Es una estrategia que se adoptó hace 15 años (cuando se fundó este lugar). No se pelea por un lugar ni en los diarios regionales ni en la radio, la hostal se llena por las recomendaciones de la gente de la ciudad; ésa es la única ‘publicidad’ que poseemos”, declaró Germán Ossandón, que es como el relacionador público de “Casa Rosada”.

Según Ossandón, esta curiosa forma de propaganda tiene una gran ventaja: “Si ponemos un aviso en el diario diciendo las cualidades de nuestro local, se verá auto referente y siempre existirá la duda de que si lo que se ofrece es verdad, pero si te lo dice un amigo, como recomendación, vendrás porque te lo recomendó alguien que estuvo aquí y sabe como es la atención”, aseguró.
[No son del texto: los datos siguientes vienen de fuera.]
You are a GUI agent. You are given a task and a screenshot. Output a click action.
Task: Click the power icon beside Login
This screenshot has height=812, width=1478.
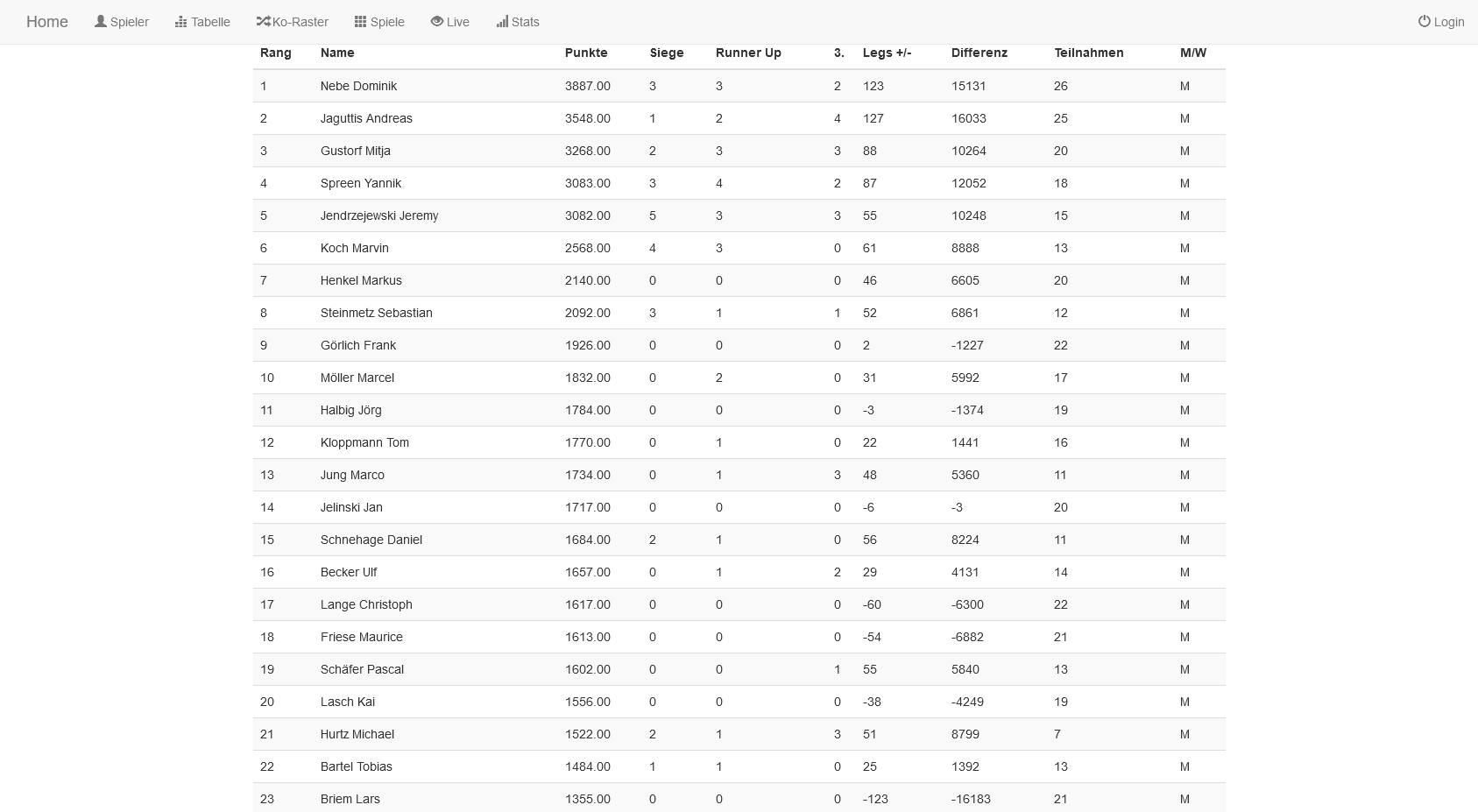1424,22
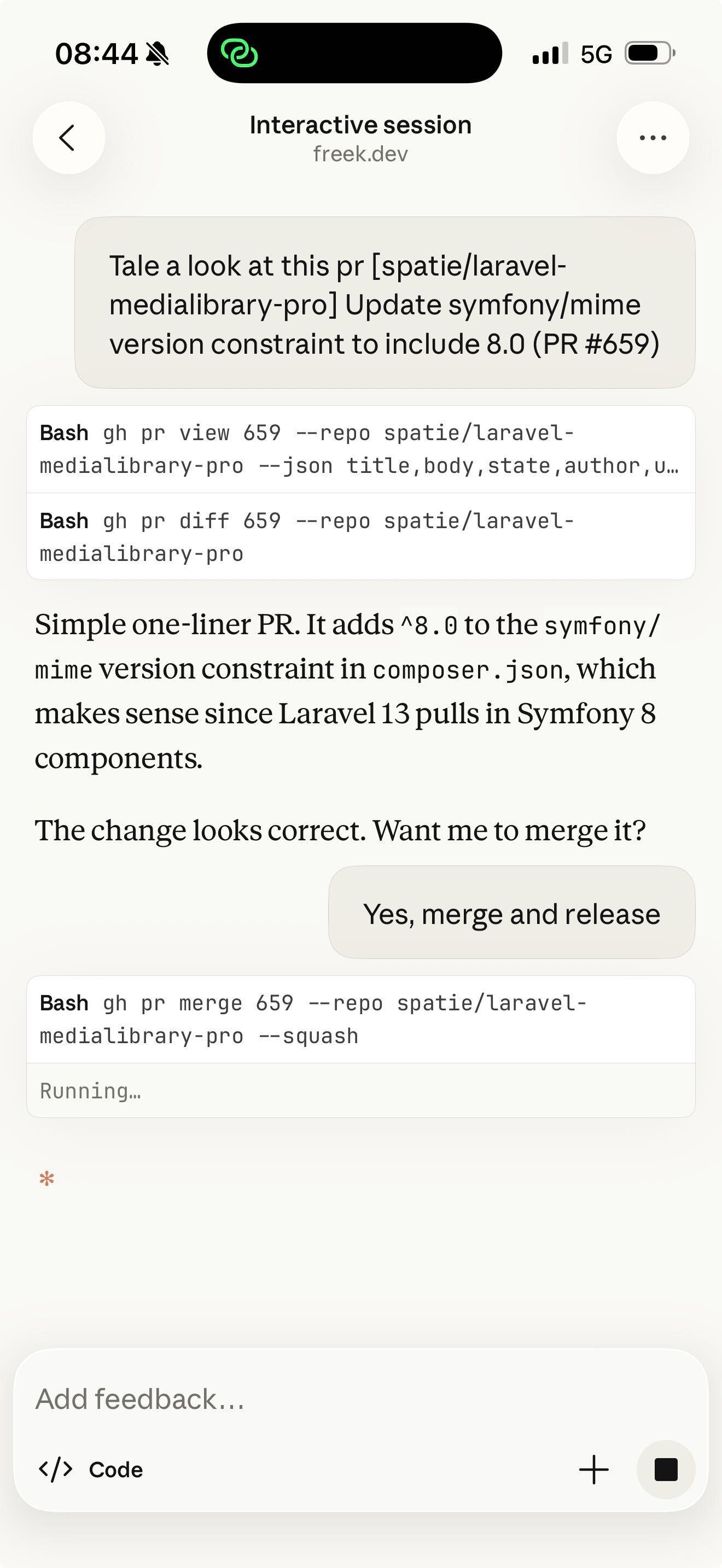Tap the Interactive session title
722x1568 pixels.
click(x=360, y=125)
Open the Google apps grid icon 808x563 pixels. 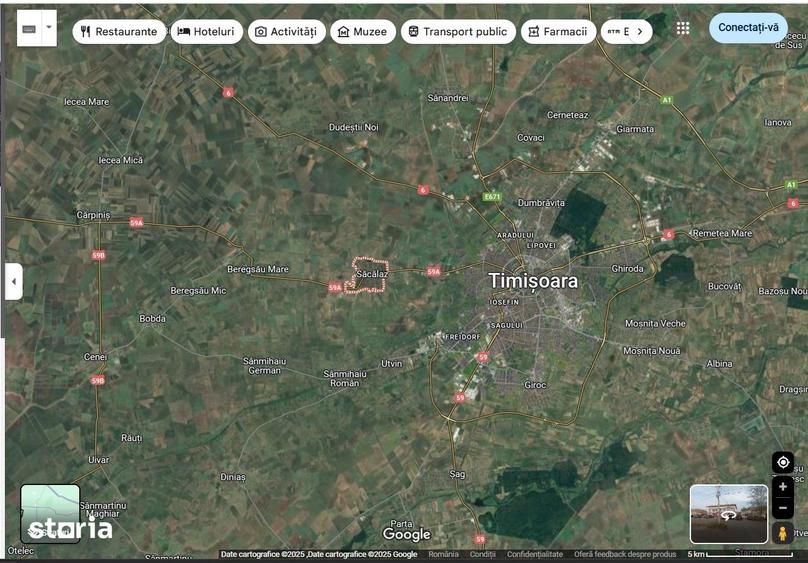click(683, 28)
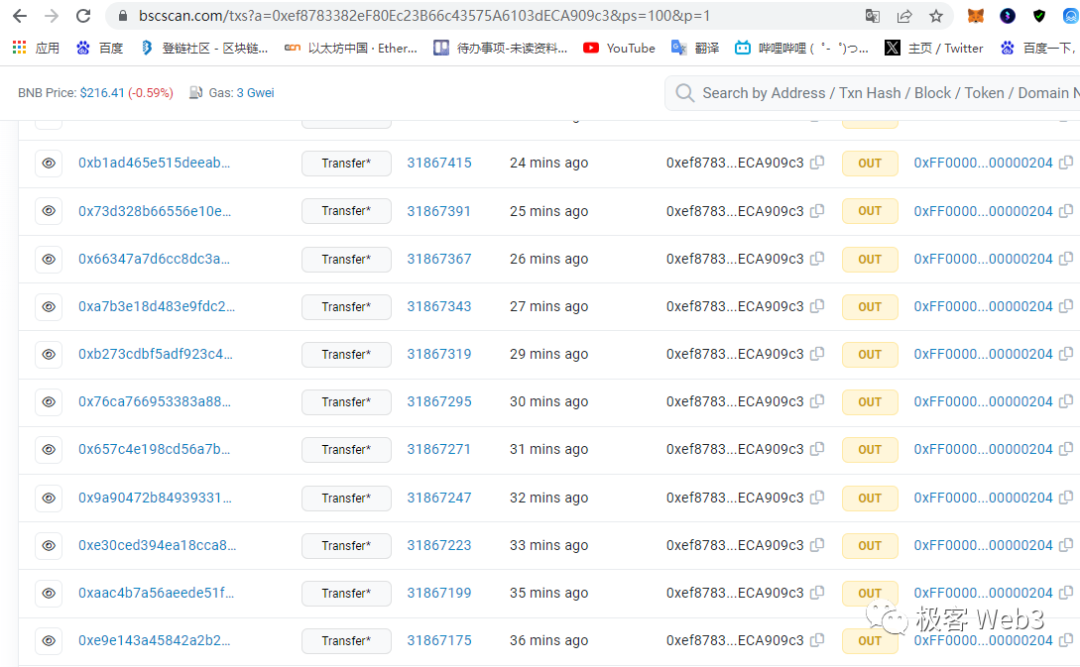Click the translate page icon in address bar
The width and height of the screenshot is (1080, 667).
(x=873, y=16)
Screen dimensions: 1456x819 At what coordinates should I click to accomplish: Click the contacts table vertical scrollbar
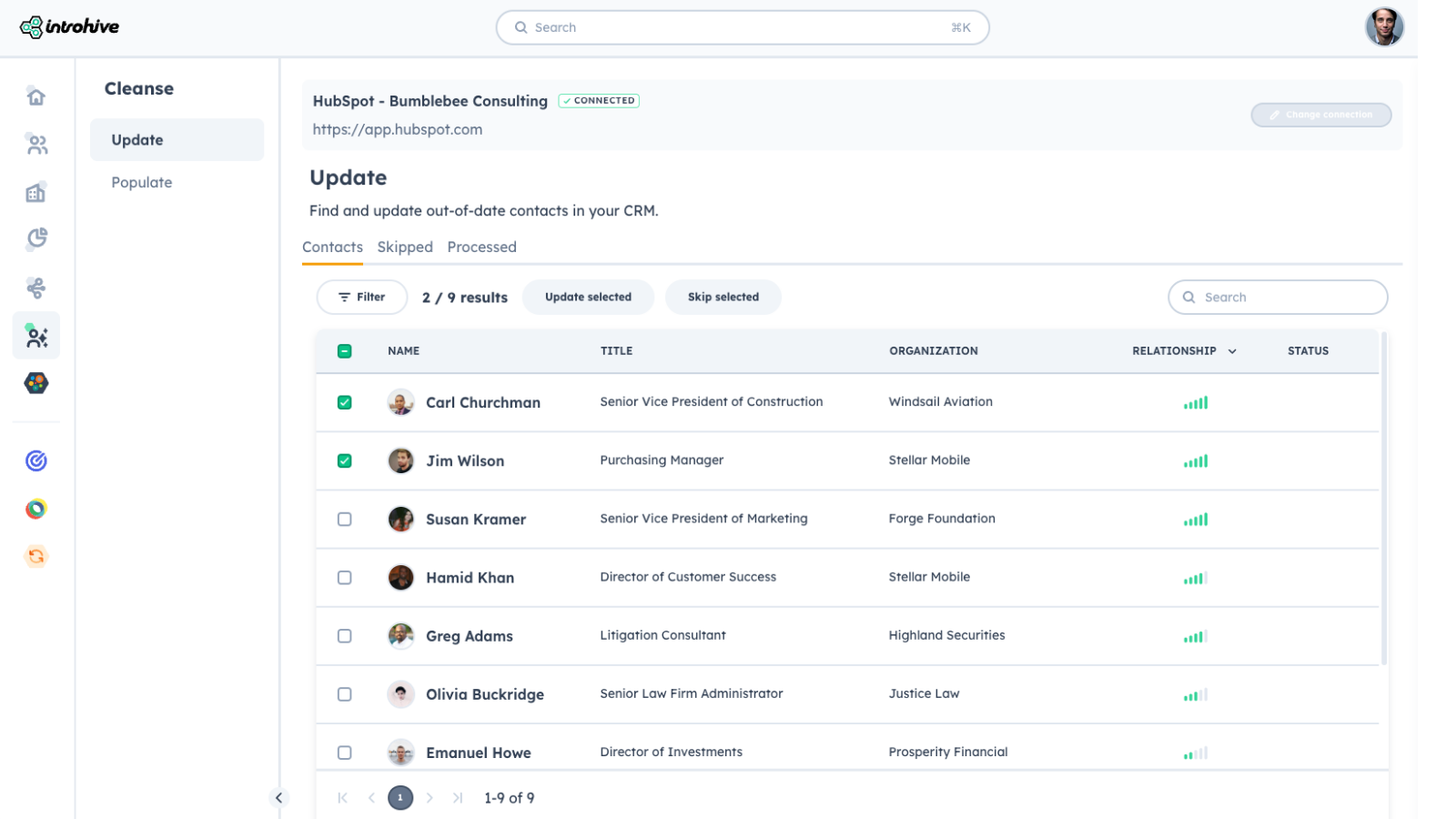coord(1384,499)
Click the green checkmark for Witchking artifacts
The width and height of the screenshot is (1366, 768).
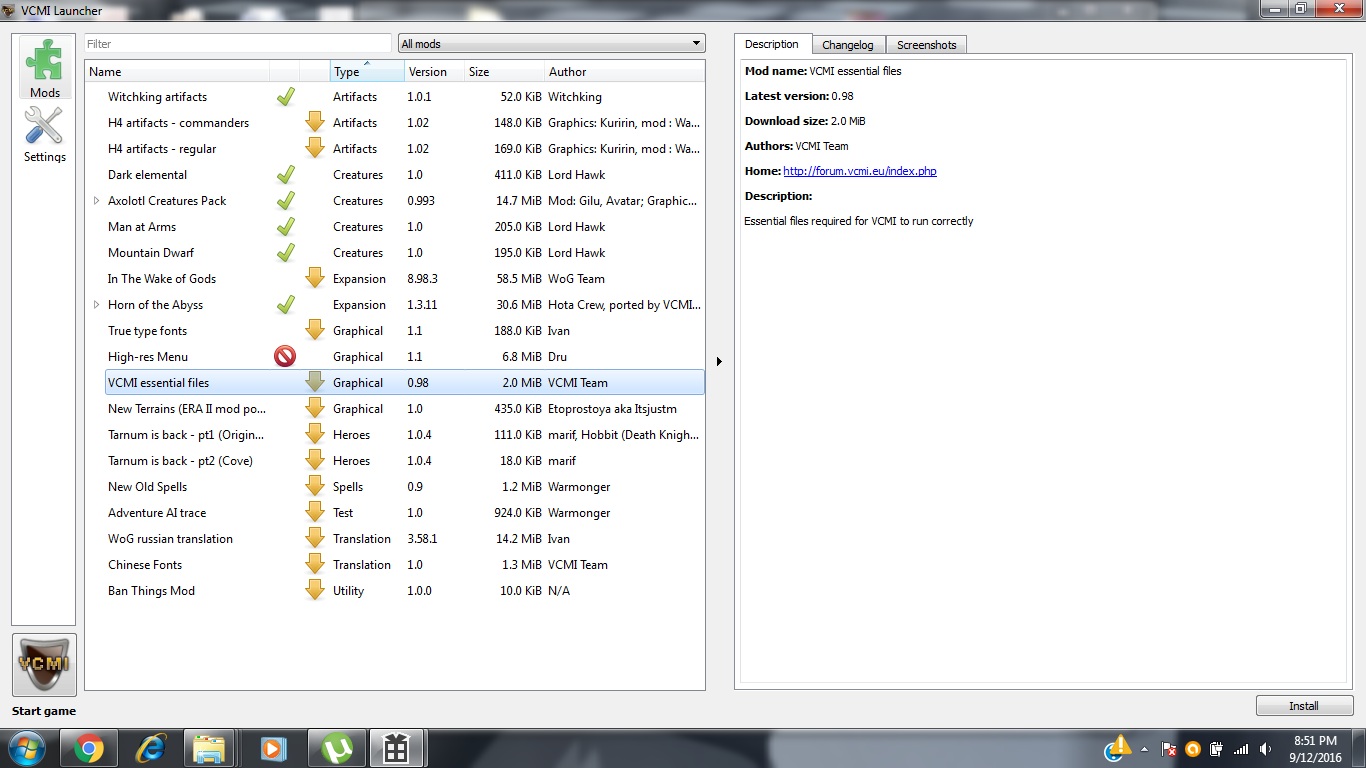(x=285, y=97)
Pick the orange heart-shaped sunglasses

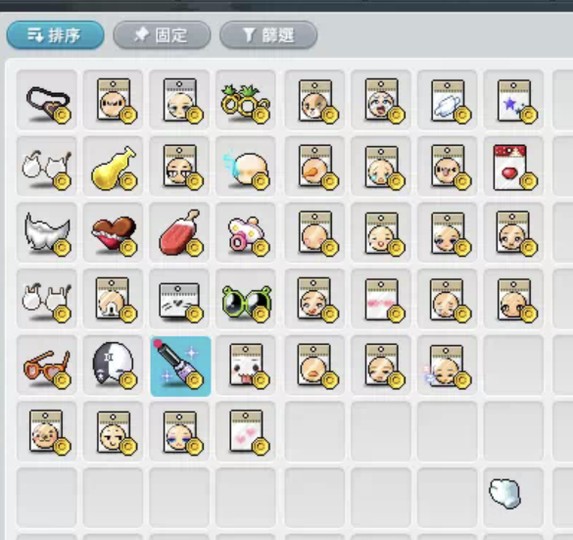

Otro punto que llama la atención es que "la Municipalidad de Concón publicita esta hostal en su página web y dentro de esa mención aparece un website del hospedaje, Ossandón se refirió a esa publicidad. “La municipalidad publicita los hospedajes en su web para fomentar el turismo y esta página web la hicimos para modernizarnos y por ordenes del Alcalde; pero, salvo en el sitio de la municipalidad, esa web no aparece mencionada en ninguna otra parte”.

Turistas, matrimonios y ejecutivos

Los turistas son una pieza clave para que este negocio funcione, Germán Ossandón asegura que las personas que vienen a Concón vienen a buscar algo que, a su parecer, en Viña no encontraran: “Tranquilidad, a Concón viene la gente que quiere desconectarse del mundo, Viña es mas ajetreado aunque vayas de vacaciones, no descansas”, comentó.

Otro punto a destacar es que esta hostal pasa llena a pesar que sea invierno; esto se debe a los recién casados y los ejecutivos que colman el lugar para su luna de miel y convenciones respectivamente.

“Los ejecutivos de ENAP siempre vienen a comer acá, entre las 1:30 y las 3:00, nuestro restaurant está lleno de ellos, y también los mismos trabajadores vienen acá (…) vienen a comer algo llenador y, generalmente, compran empanadas y algún mariscal”, aseguró Ossandón.

Según las palabras del relacionador público, esta atención ha hecho que ENAP prefiera a “Casa Rosada” como su lugar de convenciones.